By Alexandra Goho
Researchers try to put the brakes on cancer cells’ growth and division
By Alexandra Goho
For most cells in our body, replication has its limits. A typical cell is allowed to divide anywhere from 50 to 90 times before the process comes to a halt. Cancer cells, however, don’t play by such rules.
Like a carefully cordoned-off blaze that suddenly bursts into a forest-leveling fire, cancer cells have figured out how to get around this barrier to their proliferation. This attribute, known as “limitless replicative potential,” allows cancer cells to multiply indefinitely. It’s a key hallmark of cancer—and one that researchers are learning to control with the hope of developing new therapies to treat the disease.
Keeping Telomeres Long
Cancer cells have two ways of achieving such immortality. The first involves manipulating the protective tips on the ends of their chromosomes, the structures in the cell nucleus that contain genetic material. These tips, called telomeres, consist of repetitive sequences of DNA that get slightly shorter with each round of cell division. Telomeres in most human cells progressively shorten over a person’s lifespan. When an individual reaches middle age, his or her telomeres in those cells are half as long as they were when that person was born. In essence, telomeres can act as molecular clocks, counting the number of times a cell divides. When telomeres reach a certain minimum length, a biochemical signal tells the cell to either stop growing altogether or commit suicide.

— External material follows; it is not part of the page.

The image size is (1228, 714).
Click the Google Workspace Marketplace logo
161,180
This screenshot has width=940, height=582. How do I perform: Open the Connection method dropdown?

Cells can prevent the shortening of telomeres by producing an enzyme called telomerase. The enzyme adds DNA sequences to the ends of chromosomes—in effect, restocking the depleted ends. This signals the cell to continue multiplying. The majority of healthy cells in the body do not make telomerase. One exception is stem cells. These specialized cells are necessary for renewing blood and skin cells, as well as those lining the intestinal tract.
Not surprising, cancer cells also turn out telomerase.
Cancer cells (brown abnormal cells) can continue to grow and divide when other cells would stop. One reason: In most of the body's cells, the chromosomes (blue), which are tightly packed molecules of DNA, shorten at their ends with each cell division. When those ends, called telomeres (bright blue), get too short, the cell stops growing or dies. But cancer cells produce an enzyme called telomerase (purple), which adds DNA sequences (TTAGGG) to the telomeres—preventing them from shortening. [Art: Nicolle Rager Fuller]
Telomerase was discovered in 1984 by molecular biologists Carol Greider, now at the Johns Hopkins University School of Medicine in Baltimore, and Elizabeth Blackburn, now at the University of California, San Francisco. At the time, the two were unaware of the enzyme’s role in cancer. It wasn’t until 1992 that Greider and her colleagues published research showing that, indeed, human cancer cells generate telomerase.
“But it’s not the presence of the enzyme telomerase that makes the cells immortal,” Greider clarifies. A combination of factors accounts for immortal growth in most cells, she says, including “the fact that the short telomeres are topped off.” And while up to 90 percent of cancer cells rely on telomerase to maintain telomere length, some cancer cells use a different tack: The cells swap bits of genetic material between the ends of their chromosomes during cell division. Researchers have found evidence of this alternate strategy in certain types of bone and brain cancer.